Some virtual devices, such as the virtio network device, can use multiple
virtqueues (or multiple pairs of virtqueues in the case of a vNIC). In such
case, when there are multiple vCPUs present, it is possible to process
virtqueue events in parallel. Each vCPU can service a subset of all
virtqueues when notified that there is work to carry out.

However, the current virtio-mmio transport implementation poses a
limitation. Only one vCPU can service notifications from any of the
virtqueues of a single virtio device. This is because a virtio-mmio device
driver supports registering just one interrupt per device. With such setup
we are not able to scale virtqueue event processing among vCPUs.

Now, with more than one IRQ resource registered for a virtio-mmio platform
device, we can address this limitation.

First, we request multiple IRQs when creating virtqueues for a device.

Then, map each virtqueue to one of the IRQs assigned to the device. The
mapping is done in a device type specific manner. For instance, a network
device will want each RX/TX virtqueue pair mapped to a different IRQ
line. Other device types might require a different mapping scheme. We
currently provide a mapping for virtio-net device type.

Finally, when handling an interrupt, we service only the virtqueues
associated with the IRQ line that triggered the event.

Signed-off-by: Jakub Sitnicki <[email protected]>
---
drivers/virtio/virtio_mmio.c | 102 +++++++++++++++++++++++++++++++++++--------
1 file changed, 83 insertions(+), 19 deletions(-)

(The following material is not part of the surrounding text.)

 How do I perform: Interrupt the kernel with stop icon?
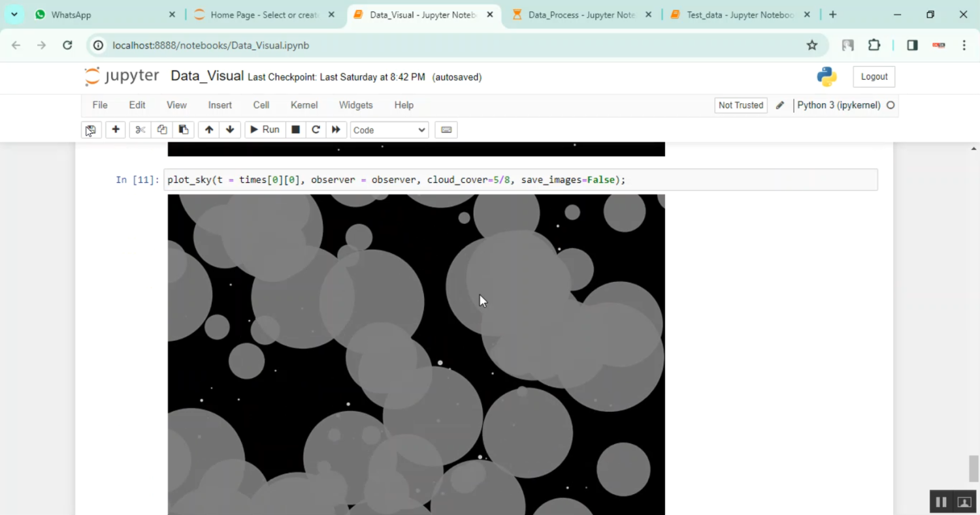click(x=295, y=129)

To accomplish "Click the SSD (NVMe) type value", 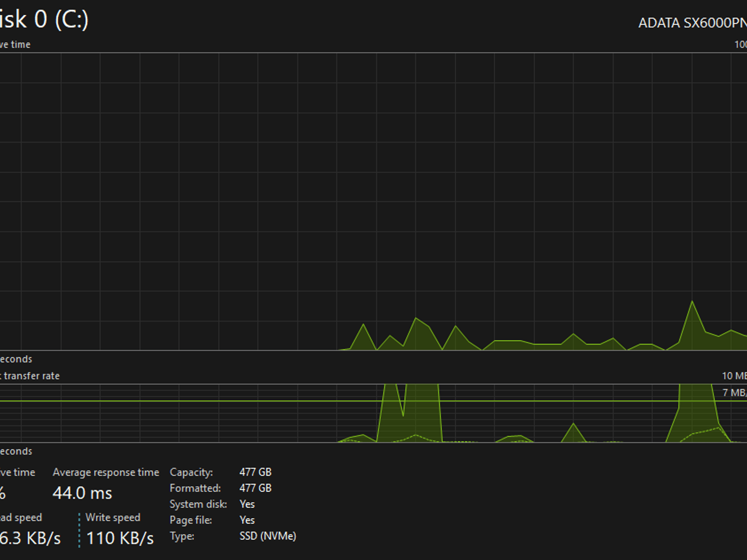I will pyautogui.click(x=268, y=536).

diff --git a/drivers/virtio/virtio_mmio.c b/drivers/virtio/virtio_mmio.c
index 06a587b23542..180c51c27704 100644
--- a/drivers/virtio/virtio_mmio.c
+++ b/drivers/virtio/virtio_mmio.c
@@ -69,6 +69,7 @@
#include <linux/spinlock.h>
#include <linux/virtio.h>
#include <linux/virtio_config.h>
+#include <uapi/linux/virtio_ids.h>
#include <uapi/linux/virtio_mmio.h>
#include <linux/virtio_ring.h>

@@ -93,6 +94,10 @@ struct virtio_mmio_device {
/* a list of queues so we can dispatch IRQs */
spinlock_t lock;
struct list_head virtqueues;
+
+ /* IRQ range allocated to the device */
+ unsigned int irq_base;
+ unsigned int num_irqs;
};

struct virtio_mmio_vq_info {
@@ -101,6 +106,9 @@ struct virtio_mmio_vq_info {

/* the list node for the virtqueues list */
struct list_head node;
+
+ /* IRQ mapped to virtqueue */
+ unsigned int irq;
};


@@ -297,7 +305,7 @@ static bool vm_notify_with_data(struct virtqueue *vq)
return true;
}

-/* Notify all virtqueues on an interrupt. */
+/* Notify all or some virtqueues on an interrupt. */
static irqreturn_t vm_interrupt(int irq, void *opaque)
{
struct virtio_mmio_device *vm_dev = opaque;
@@ -308,20 +316,31 @@ static irqreturn_t vm_interrupt(int irq, void *opaque)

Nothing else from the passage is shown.